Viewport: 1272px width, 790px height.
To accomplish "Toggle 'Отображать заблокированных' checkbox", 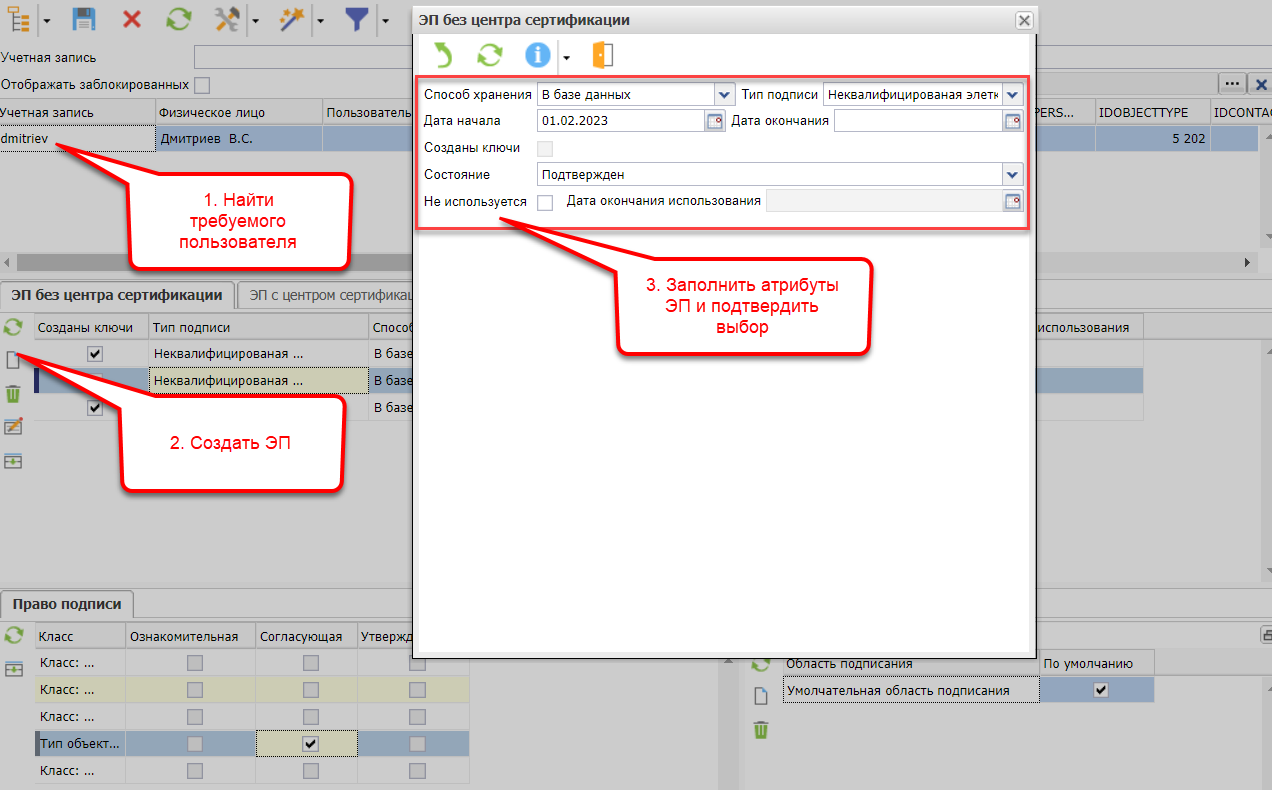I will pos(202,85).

※ ※ ※

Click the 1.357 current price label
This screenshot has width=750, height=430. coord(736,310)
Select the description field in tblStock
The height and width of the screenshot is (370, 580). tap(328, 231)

※ ※ ※

> _GIVEN INSTRUCTION_:
Format the data from the line containing "Click the 1.357 current price label" through the line containing "The height and" as a JSON list of strings, one string per line, leaving out any blank lines.

> _THE REPLY_:
[
  "Click the 1.357 current price label",
  "This screenshot has width=750, height=430. coord(736,310)",
  "Select the description field in tblStock",
  "The height and width of the screenshot is (370, 580). tap(328, 231)"
]